* _Reading passage_
>> BEGIN

I would use a nail or screw anyways, then use jointing compound to cover the hole if you move out. That's depressing. Maybe cut it and make two clock halves, or put something interesting in the middle?


----------



## HokieKen (Apr 14, 2015)

That's a gorgeous clock. Get a couple of clamps and glue that sucker back together ASAP!


----------



## AZWoody (Jan 18, 2015)

back in college my friends who were in apartments would fill any nail holes with toothpaste after the school year was over. Worked surprisingly well.


----------



## 000 (Dec 9, 2015)

Using sewing needles is another trick that leaves very small holes but are surprisingly strong.


----------



## wormil (Nov 19, 2011)

I always used nails and filled the holes with wet toilet paper. It dries white and blends in.


----------



## 000 (Dec 9, 2015)

> I always used nails and filled the holes with wet toilet paper. *It dries white* and blends in.
> 
> - Rick M.


It doesn't start out yellow does it? :>/


----------



## JeffP (Aug 4, 2014)

oh, that's just a "flesh wound". I'm sure you could fix it. Sorry to hear about your bad luck.

I, for one, have had good results with real 3M command adhesive strips. 4 pieces of that have been holding my toilet paper dispenser to a tile wall for about 6 months now.

Before that, I had tried some off-label double sticky tape. That lasted just a couple days.


----------

>> END

* _Problems_
1 > Reproduce the forum thread word for word, starting at "I, for one, have" and ending at "a couple days.".
2 > Summarize the forum thread in two sentences.
This material has no connection to the forum thread.

Stored records
>> BEGIN

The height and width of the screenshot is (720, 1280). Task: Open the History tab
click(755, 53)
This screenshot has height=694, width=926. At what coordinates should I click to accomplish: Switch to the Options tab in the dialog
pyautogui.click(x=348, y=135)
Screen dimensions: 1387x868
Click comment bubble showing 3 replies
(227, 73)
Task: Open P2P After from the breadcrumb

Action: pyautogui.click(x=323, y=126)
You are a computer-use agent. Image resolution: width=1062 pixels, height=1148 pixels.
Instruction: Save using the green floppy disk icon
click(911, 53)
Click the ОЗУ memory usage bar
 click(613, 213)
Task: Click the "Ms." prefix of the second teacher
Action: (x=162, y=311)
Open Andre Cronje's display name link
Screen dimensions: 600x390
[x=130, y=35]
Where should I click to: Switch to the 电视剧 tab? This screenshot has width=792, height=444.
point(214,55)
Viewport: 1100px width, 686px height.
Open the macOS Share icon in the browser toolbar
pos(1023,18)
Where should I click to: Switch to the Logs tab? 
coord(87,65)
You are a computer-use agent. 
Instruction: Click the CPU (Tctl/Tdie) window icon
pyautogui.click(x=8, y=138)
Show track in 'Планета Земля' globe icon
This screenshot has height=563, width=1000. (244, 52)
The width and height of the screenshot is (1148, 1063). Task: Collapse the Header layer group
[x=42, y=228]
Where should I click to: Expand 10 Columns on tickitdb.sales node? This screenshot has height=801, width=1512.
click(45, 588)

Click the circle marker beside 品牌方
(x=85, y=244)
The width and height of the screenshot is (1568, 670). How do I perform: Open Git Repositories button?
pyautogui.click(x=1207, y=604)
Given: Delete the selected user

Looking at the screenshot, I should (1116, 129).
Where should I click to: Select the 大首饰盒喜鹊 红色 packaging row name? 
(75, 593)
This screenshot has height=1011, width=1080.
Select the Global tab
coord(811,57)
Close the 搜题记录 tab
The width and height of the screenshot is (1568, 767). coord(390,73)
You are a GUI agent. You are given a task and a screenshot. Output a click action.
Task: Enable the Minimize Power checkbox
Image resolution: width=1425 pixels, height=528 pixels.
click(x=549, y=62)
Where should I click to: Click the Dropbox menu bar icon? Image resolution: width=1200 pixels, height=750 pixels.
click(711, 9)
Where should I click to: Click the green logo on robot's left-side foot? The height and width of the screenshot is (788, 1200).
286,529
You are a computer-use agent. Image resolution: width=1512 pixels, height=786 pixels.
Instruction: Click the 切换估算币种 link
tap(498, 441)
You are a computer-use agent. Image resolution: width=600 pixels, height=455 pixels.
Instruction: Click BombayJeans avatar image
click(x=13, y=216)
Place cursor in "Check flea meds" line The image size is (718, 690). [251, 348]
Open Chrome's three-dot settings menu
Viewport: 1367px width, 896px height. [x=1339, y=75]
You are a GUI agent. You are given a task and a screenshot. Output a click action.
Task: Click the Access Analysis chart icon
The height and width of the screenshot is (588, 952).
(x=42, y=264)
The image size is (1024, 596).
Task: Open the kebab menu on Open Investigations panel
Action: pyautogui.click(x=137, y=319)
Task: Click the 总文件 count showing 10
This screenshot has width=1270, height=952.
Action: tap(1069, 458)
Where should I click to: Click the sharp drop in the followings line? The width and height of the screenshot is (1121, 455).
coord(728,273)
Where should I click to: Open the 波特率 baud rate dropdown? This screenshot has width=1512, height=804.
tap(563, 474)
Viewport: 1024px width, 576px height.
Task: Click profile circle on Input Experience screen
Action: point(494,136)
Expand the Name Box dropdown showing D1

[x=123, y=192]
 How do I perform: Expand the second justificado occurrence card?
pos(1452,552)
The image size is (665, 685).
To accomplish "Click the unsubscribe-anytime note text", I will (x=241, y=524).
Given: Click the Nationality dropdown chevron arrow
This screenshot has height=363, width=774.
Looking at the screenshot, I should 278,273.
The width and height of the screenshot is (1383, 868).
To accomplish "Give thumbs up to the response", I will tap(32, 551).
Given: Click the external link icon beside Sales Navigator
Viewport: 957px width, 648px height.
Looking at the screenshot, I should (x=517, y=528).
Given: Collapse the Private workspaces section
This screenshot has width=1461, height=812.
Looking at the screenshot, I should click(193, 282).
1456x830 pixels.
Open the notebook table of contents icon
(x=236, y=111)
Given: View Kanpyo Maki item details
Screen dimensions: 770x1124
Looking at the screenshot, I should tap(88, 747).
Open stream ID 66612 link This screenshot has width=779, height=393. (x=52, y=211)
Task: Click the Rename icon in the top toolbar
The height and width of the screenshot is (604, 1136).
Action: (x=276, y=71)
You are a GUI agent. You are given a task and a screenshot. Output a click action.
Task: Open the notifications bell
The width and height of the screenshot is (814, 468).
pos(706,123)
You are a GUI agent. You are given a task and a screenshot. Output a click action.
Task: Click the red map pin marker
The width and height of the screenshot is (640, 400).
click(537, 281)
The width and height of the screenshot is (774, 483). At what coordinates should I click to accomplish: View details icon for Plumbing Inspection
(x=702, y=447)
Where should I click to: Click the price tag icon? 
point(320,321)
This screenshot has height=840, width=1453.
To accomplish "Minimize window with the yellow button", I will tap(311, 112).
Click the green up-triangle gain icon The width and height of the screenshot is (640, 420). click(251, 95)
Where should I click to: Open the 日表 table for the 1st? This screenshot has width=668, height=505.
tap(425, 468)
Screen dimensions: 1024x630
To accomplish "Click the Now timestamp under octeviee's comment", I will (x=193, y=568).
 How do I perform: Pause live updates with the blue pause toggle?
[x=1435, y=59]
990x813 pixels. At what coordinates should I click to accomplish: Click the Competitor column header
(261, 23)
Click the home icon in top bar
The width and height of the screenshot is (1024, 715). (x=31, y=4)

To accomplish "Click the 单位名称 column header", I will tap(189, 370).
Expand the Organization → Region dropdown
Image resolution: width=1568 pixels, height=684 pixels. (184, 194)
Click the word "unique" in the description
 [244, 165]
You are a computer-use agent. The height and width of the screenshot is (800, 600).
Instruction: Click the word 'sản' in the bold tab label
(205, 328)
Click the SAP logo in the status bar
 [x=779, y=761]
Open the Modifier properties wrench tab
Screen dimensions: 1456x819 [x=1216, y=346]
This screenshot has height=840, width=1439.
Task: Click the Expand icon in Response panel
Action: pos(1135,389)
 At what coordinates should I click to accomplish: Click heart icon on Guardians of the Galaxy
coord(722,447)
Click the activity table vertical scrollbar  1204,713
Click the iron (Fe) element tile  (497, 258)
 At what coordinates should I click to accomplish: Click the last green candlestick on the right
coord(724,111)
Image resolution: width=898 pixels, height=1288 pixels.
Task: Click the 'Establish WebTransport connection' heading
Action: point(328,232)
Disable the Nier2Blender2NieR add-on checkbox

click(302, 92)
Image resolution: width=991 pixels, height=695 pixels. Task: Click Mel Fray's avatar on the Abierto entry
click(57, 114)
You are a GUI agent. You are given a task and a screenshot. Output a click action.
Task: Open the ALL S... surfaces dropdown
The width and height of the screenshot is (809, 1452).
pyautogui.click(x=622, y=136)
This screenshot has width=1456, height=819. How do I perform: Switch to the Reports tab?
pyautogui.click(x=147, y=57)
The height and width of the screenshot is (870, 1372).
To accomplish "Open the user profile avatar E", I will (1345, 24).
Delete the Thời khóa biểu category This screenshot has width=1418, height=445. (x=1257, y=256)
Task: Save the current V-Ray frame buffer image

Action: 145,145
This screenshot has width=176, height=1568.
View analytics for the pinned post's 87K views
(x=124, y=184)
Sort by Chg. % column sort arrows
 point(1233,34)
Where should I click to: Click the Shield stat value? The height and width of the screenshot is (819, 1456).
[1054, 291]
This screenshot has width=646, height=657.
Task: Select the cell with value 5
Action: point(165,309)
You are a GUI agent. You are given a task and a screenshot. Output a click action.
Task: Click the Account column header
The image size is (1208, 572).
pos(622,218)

>> END

* _Results_
1 >
I, for one, have had good results with real 3M command adhesive strips. 4 pieces of that have been holding my toilet paper dispenser to a tile wall for about 6 months now.

Before that, I had tried some off-label double sticky tape. That lasted just a couple days.

2 > Posters suggest hanging items with nails, screws, or sewing needles, then filling the holes with jointing compound, toothpaste, or wet toilet paper. One poster urges gluing the broken clock back together with clamps, and another says real 3M command adhesive strips have held a toilet paper dispenser to a tile wall for about six months, while off-label double sticky tape lasted only a couple of days.